EXERCISE GOAL — Both the line with "2010 (409, 2442)" and the line with "Logo (403, 1515)" in the records below must appear in the output, along with every line between them, exactly and with nothing added.

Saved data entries

----

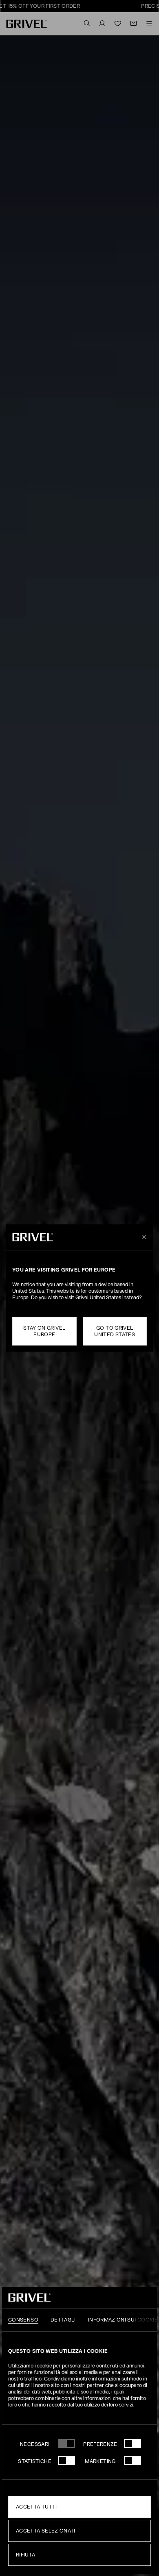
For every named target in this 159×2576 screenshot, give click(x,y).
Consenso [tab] (23, 2320)
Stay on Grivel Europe (44, 1331)
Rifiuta (25, 2555)
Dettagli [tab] (63, 2320)
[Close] (143, 1237)
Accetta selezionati (45, 2531)
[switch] (132, 2443)
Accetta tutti (36, 2507)
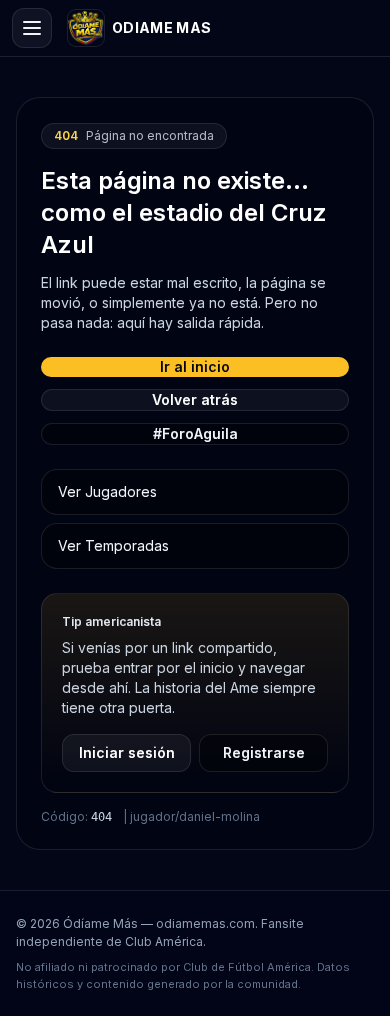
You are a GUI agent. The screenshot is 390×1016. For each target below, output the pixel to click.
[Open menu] (32, 28)
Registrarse (264, 752)
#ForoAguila (195, 433)
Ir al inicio (195, 366)
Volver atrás (195, 399)
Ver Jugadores (107, 491)
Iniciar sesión (127, 752)
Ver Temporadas (113, 545)
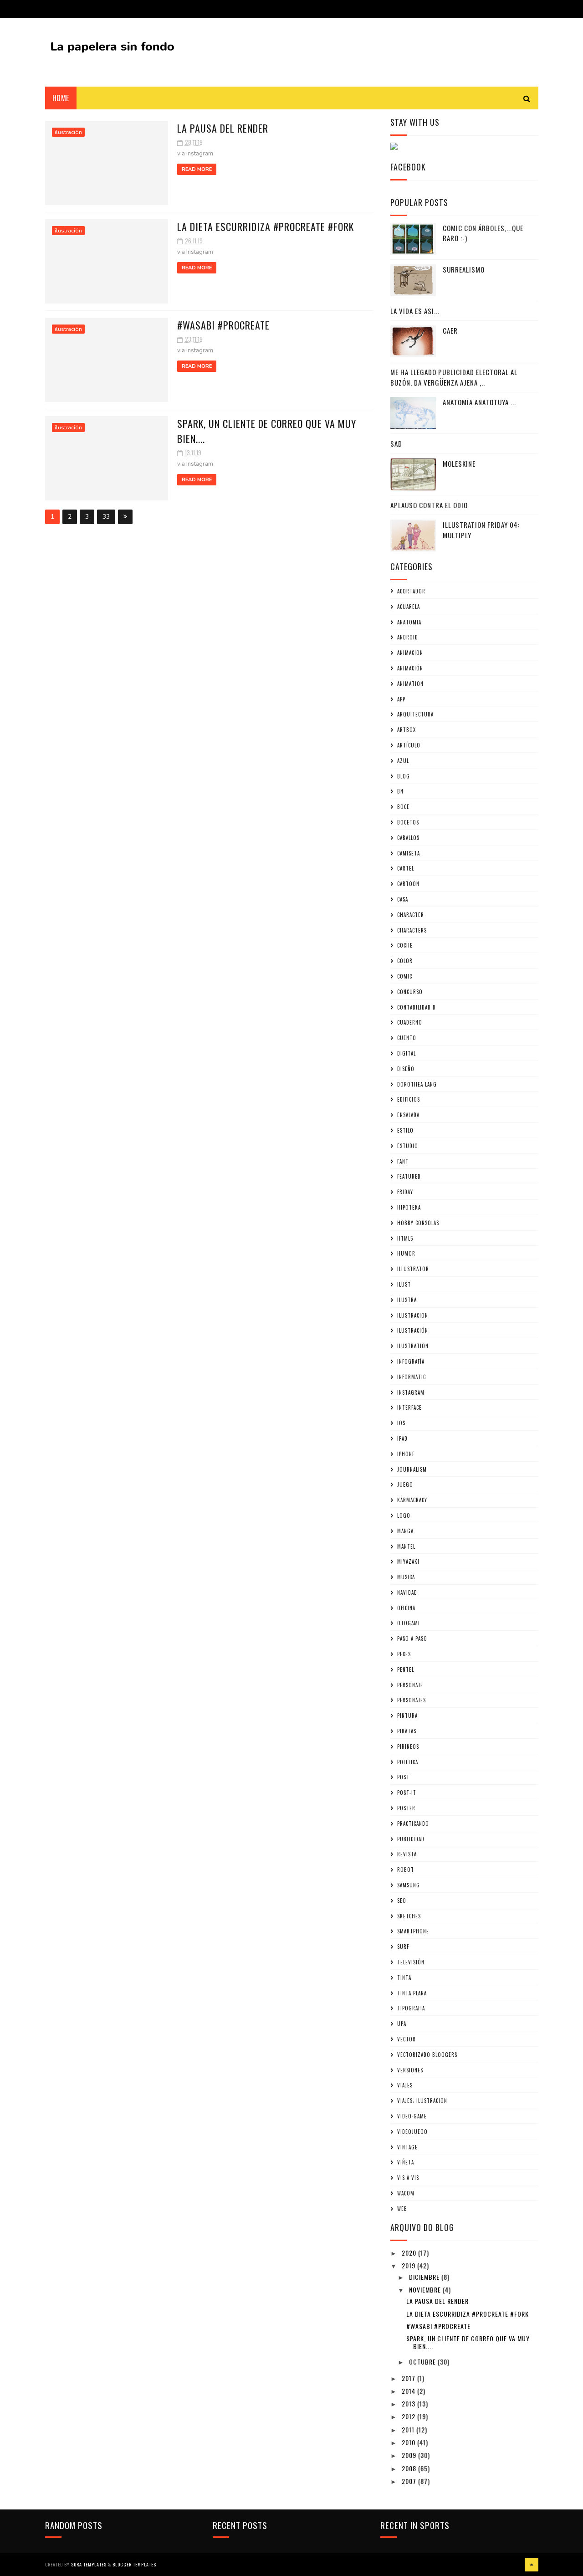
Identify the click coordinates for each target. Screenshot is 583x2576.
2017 (409, 2378)
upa (401, 2023)
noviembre (426, 2289)
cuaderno (409, 1022)
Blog (403, 776)
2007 (410, 2481)
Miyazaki (408, 1561)
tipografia (411, 2008)
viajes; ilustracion (422, 2100)
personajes (411, 1700)
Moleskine (459, 464)
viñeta (405, 2162)
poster (406, 1808)
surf (403, 1946)
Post (403, 1777)
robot (405, 1869)
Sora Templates (89, 2564)
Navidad (407, 1592)
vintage (407, 2147)
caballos (408, 837)
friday (405, 1191)
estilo (405, 1130)
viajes (405, 2085)
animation (410, 683)
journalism (412, 1469)
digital (406, 1053)
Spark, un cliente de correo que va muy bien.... (468, 2342)
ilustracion (412, 1315)
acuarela (408, 606)
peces (404, 1654)
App (401, 699)
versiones (410, 2070)
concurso (410, 991)
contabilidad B (416, 1007)
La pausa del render (222, 128)
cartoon (408, 883)
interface (409, 1407)
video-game (412, 2116)
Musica (406, 1577)
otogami (408, 1623)
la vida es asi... (415, 311)
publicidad (410, 1839)
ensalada (408, 1114)
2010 (409, 2442)
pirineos (408, 1746)
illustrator (413, 1269)
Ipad (402, 1438)
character (410, 914)
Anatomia (409, 622)
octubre (423, 2361)
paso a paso (412, 1638)
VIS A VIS (408, 2177)
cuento (406, 1037)
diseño (405, 1068)
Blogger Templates (134, 2564)
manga (405, 1531)
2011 (409, 2429)
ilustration (413, 1346)
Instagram (410, 1392)
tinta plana (412, 1993)
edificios (408, 1099)
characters (412, 930)
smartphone (413, 1931)
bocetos (408, 822)
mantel (406, 1546)
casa (402, 899)
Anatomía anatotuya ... (479, 402)
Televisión (410, 1962)
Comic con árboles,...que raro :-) (483, 233)
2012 (409, 2416)
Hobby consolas (418, 1222)
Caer (450, 330)
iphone (406, 1454)
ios (401, 1423)
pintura (407, 1715)
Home (60, 98)
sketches (409, 1916)
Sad (396, 443)
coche (405, 945)
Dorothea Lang (417, 1084)
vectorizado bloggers (427, 2054)
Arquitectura (415, 714)
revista (407, 1854)
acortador (411, 591)
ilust (404, 1284)
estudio (407, 1145)
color (405, 960)
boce (403, 806)
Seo (401, 1900)
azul (403, 760)
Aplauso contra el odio (429, 505)
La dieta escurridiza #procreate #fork (265, 226)
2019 (409, 2265)
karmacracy (412, 1500)
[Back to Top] (531, 2564)
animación (410, 668)
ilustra (407, 1299)
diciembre (425, 2277)
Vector (406, 2039)
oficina (406, 1608)
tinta (404, 1977)
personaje (410, 1685)
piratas (406, 1731)
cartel (405, 868)
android (407, 637)
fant (403, 1161)
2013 (409, 2403)
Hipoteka (409, 1207)
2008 (410, 2468)
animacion (410, 652)
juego (405, 1484)
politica (407, 1762)
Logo (403, 1515)
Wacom (405, 2193)
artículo (408, 745)
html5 (405, 1238)
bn (400, 791)
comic (404, 976)
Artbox (406, 729)
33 (106, 516)
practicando (413, 1823)
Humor (406, 1253)
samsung (408, 1885)
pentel (405, 1669)
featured (409, 1176)
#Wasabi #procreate (223, 325)
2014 (409, 2391)
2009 (410, 2455)
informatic (411, 1377)
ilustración (68, 132)
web (402, 2208)
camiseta (408, 853)
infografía (410, 1361)
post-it (406, 1792)
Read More (197, 169)
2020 (410, 2252)
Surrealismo (464, 269)
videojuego (412, 2131)
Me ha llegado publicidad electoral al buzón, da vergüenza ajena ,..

----

EXERCISE SOLUTION —
2010 (409, 2442)
pirineos (408, 1746)
illustrator (413, 1269)
Ipad (402, 1438)
character (410, 914)
Anatomia (409, 622)
octubre (423, 2361)
paso a paso (412, 1638)
VIS A VIS (408, 2177)
cuento (406, 1037)
diseño (405, 1068)
Blogger Templates (134, 2564)
manga (405, 1531)
2011 (409, 2429)
ilustration (413, 1346)
Instagram (410, 1392)
tinta plana (412, 1993)
edificios (408, 1099)
characters (412, 930)
smartphone (413, 1931)
bocetos (408, 822)
mantel (406, 1546)
casa (402, 899)
Anatomía anatotuya ... (479, 402)
Televisión (410, 1962)
Comic con árboles,...que raro :-) (483, 233)
2012 (409, 2416)
Hobby consolas (418, 1222)
Caer (450, 330)
iphone (406, 1454)
ios (401, 1423)
pintura (407, 1715)
Home (60, 98)
sketches (409, 1916)
Sad (396, 443)
coche (405, 945)
Dorothea Lang (417, 1084)
vectorizado bloggers (427, 2054)
Arquitectura (415, 714)
revista (407, 1854)
acortador (411, 591)
ilust (404, 1284)
estudio (407, 1145)
color (405, 960)
boce (403, 806)
Seo (401, 1900)
azul (403, 760)
Aplauso contra el odio (429, 505)
La dieta escurridiza #procreate #fork (265, 226)
2019 (409, 2265)
karmacracy (412, 1500)
[Back to Top] (531, 2564)
animación (410, 668)
ilustra (407, 1299)
diciembre (425, 2277)
Vector (406, 2039)
oficina (406, 1608)
tinta (404, 1977)
personaje (410, 1685)
piratas (406, 1731)
cartel (405, 868)
android (407, 637)
fant (403, 1161)
2013 (409, 2403)
Hipoteka (409, 1207)
2008 (410, 2468)
animacion (410, 652)
juego (405, 1484)
politica (407, 1762)
Logo (403, 1515)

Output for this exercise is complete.